# which water gets warm first?



## ohiou_98 (Mar 19, 2007)

I'm planning a bass fishing trip for easter weekend. (I'm not sure where to go yet though) If we continue to have the same type of cold weather we've been having, it could make fishing tough. A guy I work with suggested hitting some shallow lakes with the belief that those lakes will warm-up before deeper lakes, thus, causing the bass to feed heavier. I guess this makes sense. 

So, here's what I'm wondering, for early spring (late March) wouldn't a shallow pond be better than a deep lake?


----------



## sparkywest28 (Feb 27, 2005)

yea,they usually warm up faster than a lake.it seems they spawn about 2 weeks before lake fish do thus warmer water in ponds.


----------



## BassCrazy (Oct 11, 2007)

Murky water warms faster than clear water.

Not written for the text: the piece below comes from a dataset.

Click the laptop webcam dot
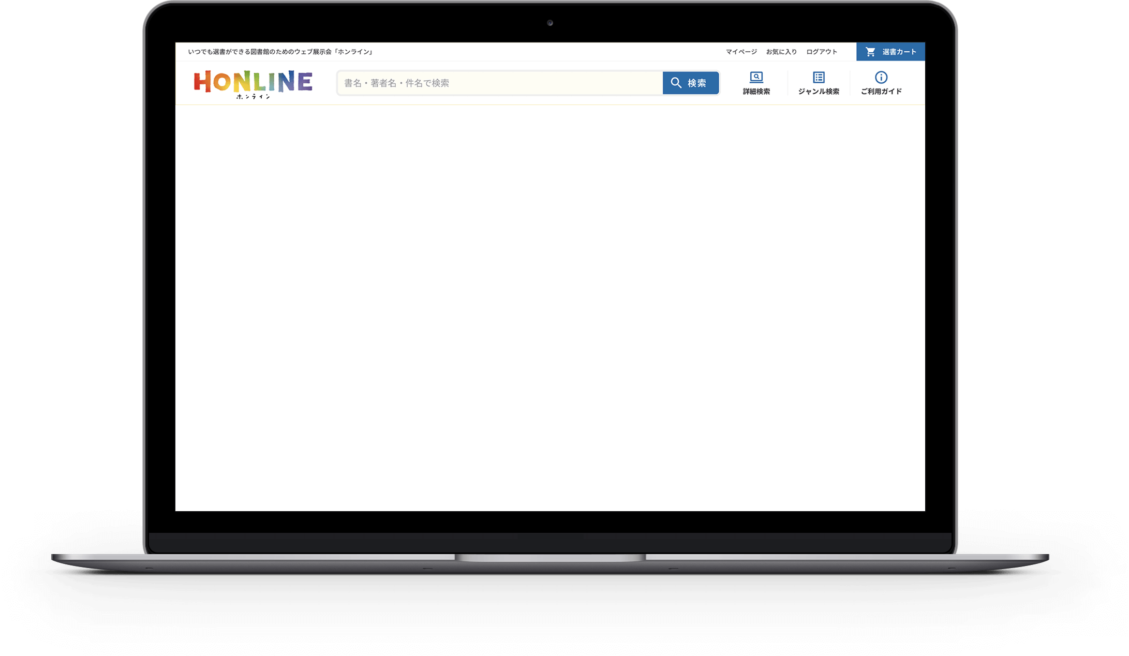This screenshot has width=1129, height=656. point(550,23)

Shallow lakes warm up faster than deep lakes.

Dark bottom areas in those fisheries warm faster than lighter color bottom areas. 

Areas in any lake protected from a cold northwest wind (facing a south wind if there was one) warm faster than those areas pelted by it. 

Lastly, if you get a warm front and rain for a day or so in the spring, any area of the lake with a smaller creek running in will be pumping warm water into the lake.

Good fishin'

Joe


----------